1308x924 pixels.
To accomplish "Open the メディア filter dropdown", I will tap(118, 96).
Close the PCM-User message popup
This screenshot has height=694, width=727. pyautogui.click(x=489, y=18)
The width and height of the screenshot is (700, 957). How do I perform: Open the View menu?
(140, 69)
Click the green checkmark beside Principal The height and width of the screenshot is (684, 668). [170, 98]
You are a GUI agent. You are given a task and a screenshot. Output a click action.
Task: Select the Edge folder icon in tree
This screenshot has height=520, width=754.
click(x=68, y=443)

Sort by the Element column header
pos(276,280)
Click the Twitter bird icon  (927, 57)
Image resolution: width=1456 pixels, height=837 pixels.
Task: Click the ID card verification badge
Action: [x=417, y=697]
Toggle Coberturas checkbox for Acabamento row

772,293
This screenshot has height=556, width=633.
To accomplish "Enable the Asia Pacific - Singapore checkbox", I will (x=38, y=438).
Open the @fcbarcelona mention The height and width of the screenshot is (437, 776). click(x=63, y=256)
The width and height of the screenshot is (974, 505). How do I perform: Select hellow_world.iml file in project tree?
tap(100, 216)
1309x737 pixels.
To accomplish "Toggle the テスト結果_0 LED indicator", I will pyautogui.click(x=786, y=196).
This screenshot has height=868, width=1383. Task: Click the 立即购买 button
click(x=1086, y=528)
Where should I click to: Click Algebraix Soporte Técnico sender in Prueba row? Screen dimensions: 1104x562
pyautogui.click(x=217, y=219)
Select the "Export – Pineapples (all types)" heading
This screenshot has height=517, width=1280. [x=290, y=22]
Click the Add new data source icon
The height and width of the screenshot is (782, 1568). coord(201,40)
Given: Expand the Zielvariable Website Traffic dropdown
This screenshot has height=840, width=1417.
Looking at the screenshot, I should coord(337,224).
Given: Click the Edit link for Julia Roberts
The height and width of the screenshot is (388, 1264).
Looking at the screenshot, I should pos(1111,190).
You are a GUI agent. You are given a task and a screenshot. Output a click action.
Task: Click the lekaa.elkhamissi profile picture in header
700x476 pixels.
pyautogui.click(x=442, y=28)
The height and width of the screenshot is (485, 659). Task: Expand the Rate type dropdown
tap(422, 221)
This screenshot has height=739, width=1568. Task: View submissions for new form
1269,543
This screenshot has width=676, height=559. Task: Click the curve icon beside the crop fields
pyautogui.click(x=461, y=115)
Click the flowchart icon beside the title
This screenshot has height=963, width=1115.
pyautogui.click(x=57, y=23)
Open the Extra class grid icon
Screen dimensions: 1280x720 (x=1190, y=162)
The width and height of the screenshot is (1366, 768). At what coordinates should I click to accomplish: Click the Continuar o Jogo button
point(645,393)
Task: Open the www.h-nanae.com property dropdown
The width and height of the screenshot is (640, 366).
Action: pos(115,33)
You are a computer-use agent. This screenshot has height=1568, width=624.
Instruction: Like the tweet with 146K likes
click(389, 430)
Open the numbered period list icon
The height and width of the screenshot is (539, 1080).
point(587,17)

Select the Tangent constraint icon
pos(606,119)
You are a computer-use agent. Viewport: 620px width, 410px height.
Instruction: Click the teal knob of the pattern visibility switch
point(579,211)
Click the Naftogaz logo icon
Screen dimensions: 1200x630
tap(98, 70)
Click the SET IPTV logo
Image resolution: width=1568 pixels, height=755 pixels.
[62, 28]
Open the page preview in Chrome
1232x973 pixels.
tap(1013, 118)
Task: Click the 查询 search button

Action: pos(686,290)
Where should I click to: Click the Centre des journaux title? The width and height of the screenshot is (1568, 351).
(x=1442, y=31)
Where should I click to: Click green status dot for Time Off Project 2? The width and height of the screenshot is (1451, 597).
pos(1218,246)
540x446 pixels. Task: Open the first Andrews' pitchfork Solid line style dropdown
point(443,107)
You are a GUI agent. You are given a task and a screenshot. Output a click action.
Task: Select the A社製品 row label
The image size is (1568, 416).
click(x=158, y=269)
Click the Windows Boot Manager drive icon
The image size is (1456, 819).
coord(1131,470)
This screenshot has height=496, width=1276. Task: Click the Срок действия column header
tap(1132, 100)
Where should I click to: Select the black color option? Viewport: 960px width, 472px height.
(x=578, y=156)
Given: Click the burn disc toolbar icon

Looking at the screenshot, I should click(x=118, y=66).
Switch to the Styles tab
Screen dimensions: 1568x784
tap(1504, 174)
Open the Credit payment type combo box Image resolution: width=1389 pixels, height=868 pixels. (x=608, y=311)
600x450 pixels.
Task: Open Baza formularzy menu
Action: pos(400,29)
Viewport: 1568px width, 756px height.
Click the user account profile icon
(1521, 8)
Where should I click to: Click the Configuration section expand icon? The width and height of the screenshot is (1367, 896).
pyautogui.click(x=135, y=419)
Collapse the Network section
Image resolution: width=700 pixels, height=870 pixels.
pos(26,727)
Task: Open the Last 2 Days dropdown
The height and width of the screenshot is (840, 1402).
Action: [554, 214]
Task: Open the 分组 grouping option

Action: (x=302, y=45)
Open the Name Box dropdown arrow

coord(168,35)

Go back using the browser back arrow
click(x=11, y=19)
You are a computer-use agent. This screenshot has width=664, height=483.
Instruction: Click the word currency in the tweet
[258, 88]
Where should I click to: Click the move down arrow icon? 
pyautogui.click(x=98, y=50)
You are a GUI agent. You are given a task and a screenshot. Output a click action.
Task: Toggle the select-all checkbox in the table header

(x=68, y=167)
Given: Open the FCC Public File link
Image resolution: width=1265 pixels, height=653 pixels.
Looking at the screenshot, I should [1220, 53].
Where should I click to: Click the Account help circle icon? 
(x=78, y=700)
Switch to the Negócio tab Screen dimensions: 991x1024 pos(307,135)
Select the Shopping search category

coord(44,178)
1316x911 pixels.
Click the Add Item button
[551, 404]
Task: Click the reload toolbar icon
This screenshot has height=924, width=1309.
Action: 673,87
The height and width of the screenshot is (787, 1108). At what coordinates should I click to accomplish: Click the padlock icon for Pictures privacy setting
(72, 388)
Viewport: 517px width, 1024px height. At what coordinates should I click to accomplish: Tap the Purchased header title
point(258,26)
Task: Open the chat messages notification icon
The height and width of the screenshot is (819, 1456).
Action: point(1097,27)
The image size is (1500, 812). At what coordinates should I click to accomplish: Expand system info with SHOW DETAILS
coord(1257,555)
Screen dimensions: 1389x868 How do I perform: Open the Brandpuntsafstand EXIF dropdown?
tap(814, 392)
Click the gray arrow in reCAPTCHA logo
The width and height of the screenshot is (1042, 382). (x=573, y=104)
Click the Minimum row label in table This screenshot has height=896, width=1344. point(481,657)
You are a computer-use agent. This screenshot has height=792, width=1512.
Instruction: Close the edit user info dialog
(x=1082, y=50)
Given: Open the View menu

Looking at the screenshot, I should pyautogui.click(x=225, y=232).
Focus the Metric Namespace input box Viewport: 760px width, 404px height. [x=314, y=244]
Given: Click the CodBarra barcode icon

→ **DIRECTION**:
Put the records above into a JSON list of strings, one string per line, beginning at the line that contains "Screen dimensions: 1389x868" and stopping after the final line of the records, leaving out any blank lines.

→ **CORRECT OUTPUT**:
[
  "Screen dimensions: 1389x868 How do I perform: Open the Brandpuntsafstand EXIF dropdown?",
  "tap(814, 392)",
  "Click the gray arrow in reCAPTCHA logo",
  "The width and height of the screenshot is (1042, 382). (x=573, y=104)",
  "Click the Minimum row label in table This screenshot has height=896, width=1344. point(481,657)",
  "You are a computer-use agent. This screenshot has height=792, width=1512.",
  "Instruction: Close the edit user info dialog",
  "(x=1082, y=50)",
  "Given: Open the View menu",
  "Looking at the screenshot, I should pyautogui.click(x=225, y=232).",
  "Focus the Metric Namespace input box Viewport: 760px width, 404px height. [x=314, y=244]",
  "Given: Click the CodBarra barcode icon"
]